All of the data must be written out verbatim, with pictures excluded.

Content starts

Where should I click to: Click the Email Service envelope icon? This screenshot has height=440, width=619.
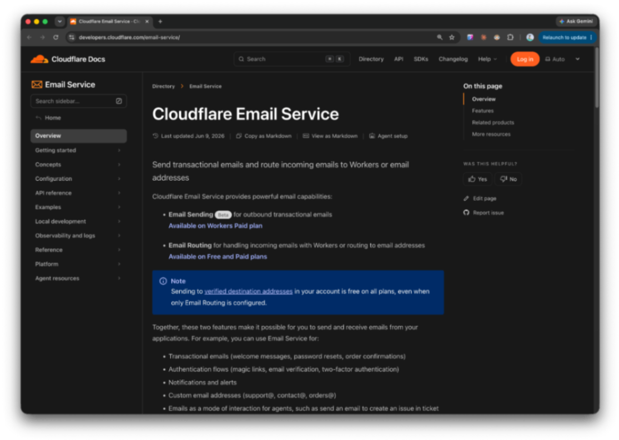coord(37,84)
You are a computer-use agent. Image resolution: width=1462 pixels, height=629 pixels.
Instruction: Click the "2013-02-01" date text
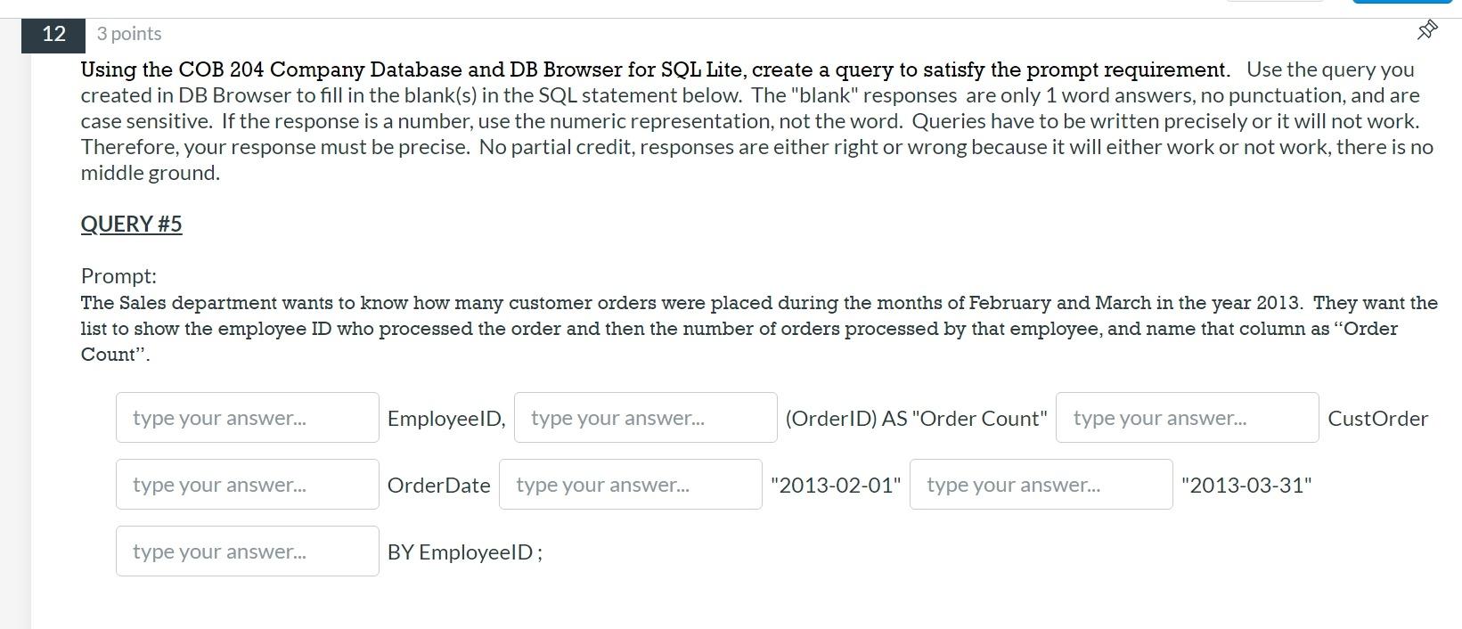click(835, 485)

Content ends

▶ **ANSWER SPACE**
Where should I click to: Click the Email Service envelope icon? This screenshot has height=440, width=619.
coord(37,84)
You are a computer-use agent. Image resolution: width=1462 pixels, height=629 pixels.
Instruction: Click the "2013-02-01" date text
click(835, 485)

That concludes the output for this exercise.